> TRAVAIL DEMANDÉ:
A. Dressez la liste complète des infractions pour lesquelles M. K est poursuivi, d'après la note sur la période de sûreté.
B. Transcrivez à l'identique un passage de la note sur la période de sûreté. Commencez aux mots qui contiennent « L’impératif de motivation » ; arrêtez-vous après « leurs dispositions interprétatives. ».

> DOCUMENT SOURCE:
********************
L’impératif de motivation attachée à la période de sûreté n’est pas rétroactif

Cette décision est l’occasion pour la Cour de cassation de rappeler à la fois l’exigence de motivation attachée à la période de sûreté, ainsi que le caractère non rétroactif des lois de procédure accompagnées de leurs dispositions interprétatives. 

M. K est poursuivi pour infractions à la législation sur les stupéfiants, association de malfaiteurs et blanchiment. Il est condamné le 7 mai 2018 par la cour d’appel de Paris des deux premiers chefs à l’exclusion de l’infraction de blanchiment à dix ans d’emprisonnement, assortis d'une période de sûreté fixée aux deux tiers de la peine. Il fait notamment grief à l’arrêt d’appel d’avoir rejeté plusieurs demandes en nullité notamment relatives à l’irrégularité de la saisine de la cour d’appel ainsi qu’à l’exception de nullité du mandat d’arrêt et des actes subséquents. Les cinq premiers moyens sont rejetés par la Cour de cassation. 

Le sixième moyen, bien qu’il soit également rejeté par la Cour de cassation, présente un intérêt particulier et justifie le lettrage (PBRI) de l’arrêt. Il se fonde sur la question de la motivation de la période de sûreté attachée à la peine, automatiquement mise en œuvre sans qu’il soit besoin de la prononcer expressément. Il était plus précisément question de la motivation de l’élévation de la période de sûreté aux deux tiers de la peine qui, en vertu de l’article 132-23 du Code pénal, doit faire l’objet d’une décision spéciale.
********************
> DONNÉES FOURNIES:
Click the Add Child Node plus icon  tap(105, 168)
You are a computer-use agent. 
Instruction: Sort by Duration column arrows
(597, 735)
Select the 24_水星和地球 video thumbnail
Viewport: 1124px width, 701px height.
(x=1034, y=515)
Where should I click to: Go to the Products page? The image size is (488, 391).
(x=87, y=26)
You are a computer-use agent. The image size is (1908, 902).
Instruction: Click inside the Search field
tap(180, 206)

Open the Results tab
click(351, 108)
********************
> RÉPONSES ATTENDUES:
A.
- Infractions à la législation sur les stupéfiants
- Association de malfaiteurs
- Blanchiment

B.
L’impératif de motivation attachée à la période de sûreté n’est pas rétroactif

Cette décision est l’occasion pour la Cour de cassation de rappeler à la fois l’exigence de motivation attachée à la période de sûreté, ainsi que le caractère non rétroactif des lois de procédure accompagnées de leurs dispositions interprétatives.